Train two diffusion models on the full set of cached latents:
- **Baseline**: trained on latents from baseline VAE
- **MM-Reg**: trained on latents from MM-Reg VAE

In [None]:
from src.models.diffusion import DiT, GaussianDiffusion
from src.diffusion_trainer import DiffusionTrainer

latent_size = train_latents_baseline.shape[2]  # 16 for 128x128 images
print(f"Latent size: {latent_size}x{latent_size}")
print(f"Training samples: {len(train_latents_baseline):,}")

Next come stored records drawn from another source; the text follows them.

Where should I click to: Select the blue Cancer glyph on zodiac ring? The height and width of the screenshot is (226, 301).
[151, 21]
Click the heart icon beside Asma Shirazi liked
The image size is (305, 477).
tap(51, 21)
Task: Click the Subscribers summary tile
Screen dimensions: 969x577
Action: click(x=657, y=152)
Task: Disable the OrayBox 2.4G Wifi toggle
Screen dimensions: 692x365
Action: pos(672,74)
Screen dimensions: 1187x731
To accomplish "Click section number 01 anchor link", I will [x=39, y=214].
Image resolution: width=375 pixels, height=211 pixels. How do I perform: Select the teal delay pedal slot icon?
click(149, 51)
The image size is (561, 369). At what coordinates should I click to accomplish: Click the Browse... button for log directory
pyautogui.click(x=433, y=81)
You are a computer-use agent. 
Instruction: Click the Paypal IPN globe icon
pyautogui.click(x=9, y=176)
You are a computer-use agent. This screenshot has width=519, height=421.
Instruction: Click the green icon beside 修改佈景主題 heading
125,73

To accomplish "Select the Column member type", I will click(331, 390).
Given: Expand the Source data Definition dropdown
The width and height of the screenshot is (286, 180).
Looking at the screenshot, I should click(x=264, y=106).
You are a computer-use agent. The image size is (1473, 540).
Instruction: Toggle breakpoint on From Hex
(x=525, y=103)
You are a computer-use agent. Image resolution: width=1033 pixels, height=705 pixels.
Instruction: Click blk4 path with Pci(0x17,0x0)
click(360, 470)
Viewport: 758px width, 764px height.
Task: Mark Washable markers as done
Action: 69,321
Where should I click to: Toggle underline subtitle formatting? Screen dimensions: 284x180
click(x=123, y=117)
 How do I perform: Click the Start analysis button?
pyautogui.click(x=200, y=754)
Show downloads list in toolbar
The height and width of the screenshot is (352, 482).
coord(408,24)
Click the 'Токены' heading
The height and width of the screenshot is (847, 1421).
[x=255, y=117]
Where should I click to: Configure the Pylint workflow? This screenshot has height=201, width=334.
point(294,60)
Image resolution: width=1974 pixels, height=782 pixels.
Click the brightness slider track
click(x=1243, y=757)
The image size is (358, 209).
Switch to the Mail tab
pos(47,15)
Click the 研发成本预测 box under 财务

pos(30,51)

# --- Baseline Diffusion (DiT-S) ---
print(f"\n{'='*60}")
print("TRAINING BASELINE DIFFUSION (DiT-S)")
print(f"{'='*60}")

diffusion_base = GaussianDiffusion(
    num_timesteps=CONFIG['diffusion_timesteps'],
    device=device
)

dit_base = DiT(
    in_channels=4,
    patch_size=2,
    hidden_size=384,
    depth=12,
    num_heads=6,
    mlp_ratio=4.0,
    input_size=latent_size,
).to(device)

print(f"DiT-S params: {sum(p.numel() for p in dit_base.parameters()):,}")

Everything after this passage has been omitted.